2. You think sandwiches are boring.

But then you try our bocadillos and everything changes. Remember to order “bocadillos” and not “sandwiches,” because that’s where the real difference lies. If you order a sandwich, you’ll get one of the normal ones made out of industrial sliced bread. It’s always toasted, so it’s not that sad and dull, but “bocadillos” are a whole different level, made with artisan bread that crunches and melts in your mouth. In the middle you can have almost anything: from jamón serrano to tortilla de patatas to calamari rolls. You should try them all.

3. You think butter is perfect for cooking.

Olive oil is a religion in Spain, and we are a bit intolerant when it comes to accepting butter as an alternative. Why would we accept it, anyway? Meals cooked using olive oil are so much better! Just a few drops for grilled meals, lots of it when we fry something. You should also learn the differences: extra virgin olive oil, the good, expensive one, is used for salad dressings. “Normal” olive oil, much cheaper, is the one we fry things with. Oh, and remember: it’s ok to reuse it, so in the end you’re not wasting it at all!

4. You think the best meals are always expensive.

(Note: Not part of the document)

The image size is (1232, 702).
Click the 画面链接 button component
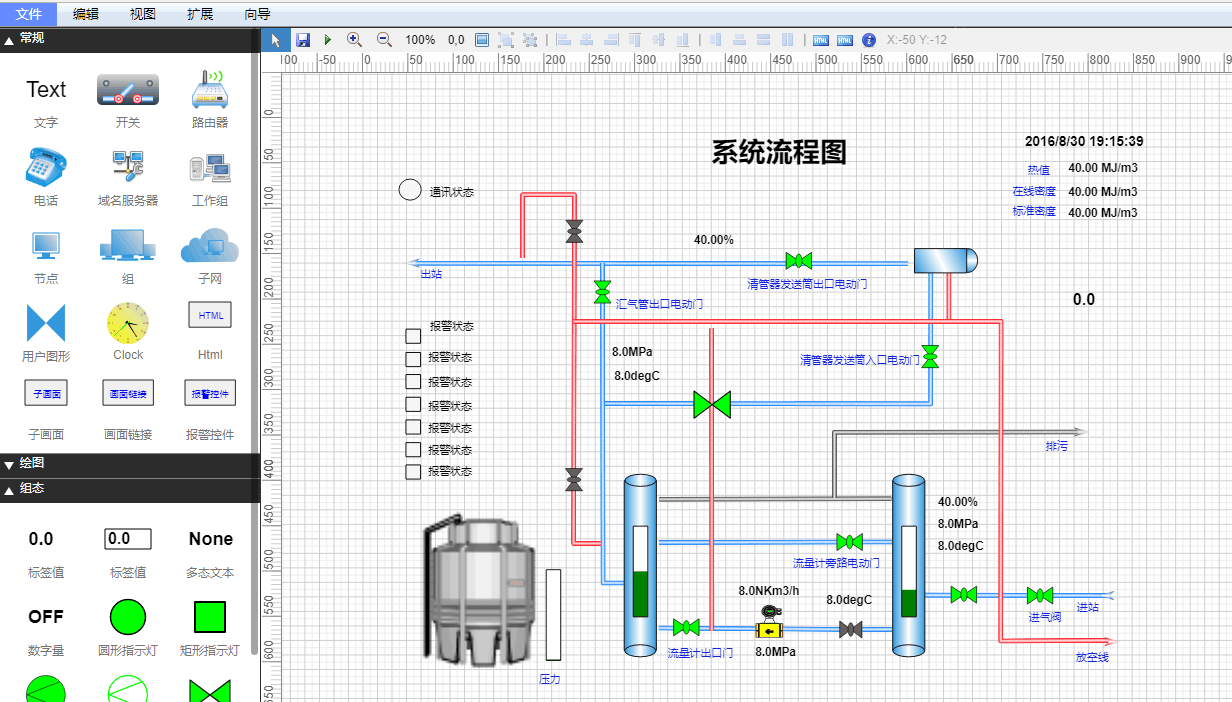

Enter tortilla de patatas. The one and only real Spanish dish, loved by everybody and equally popular in every region, is made of potatoes, eggs, and onion. And olive oil, yes, but you already know it can be used several times. What could be cheaper and more delicious than that?

5. You think vegetable soups have to be warm.

I know, I know. In winter, when it’s cold outside and you get back home, nothing can beat a delicious, warm, vegetable soup. But imagine it’s summer, too warm to go outside, you’re sweating and wishing you could take you skin off as if it were an additional layer of clothes. A gazpacho, our cold tomato and cucumber soup, will make you feel happy and new. Fresh, healthy, nutritious, delicious, and also perfect for beating hangovers!

6. Bread is something you can do without during your meal.

If you go to a Spanish restaurant and you don’t get served a small basket with bread with your meal, it’s not a place you want to go back to. We eat lots of bread with our meals: We use it to help us put food on the fork, we dip it in soups and sauces, we fill our empty stomachs with it while we’re waiting for the food to be ready… You’ll learn to need it too.

7. You’re a vegetarian.

Things are changing, that’s true, and being a vegetarian in Spain is not that challenging anymore. Expect to be judged when you don’t try the chorizo or jamón serrano, but not as much as a few years ago. The problem? If your will is not that strong and you’re having doubts, Spain will make you succumb to temptation. You’ll make excuses, you’ll tell yourself this is temporary and you’re eating all that meat only to have the real Spanish experience, you’ll conclude that seafood is a gray area so why not eat it anyway? We won’t tell anyone, we understand. And don’t be remorseful — if you’re already eating it, you might as well enjoy it!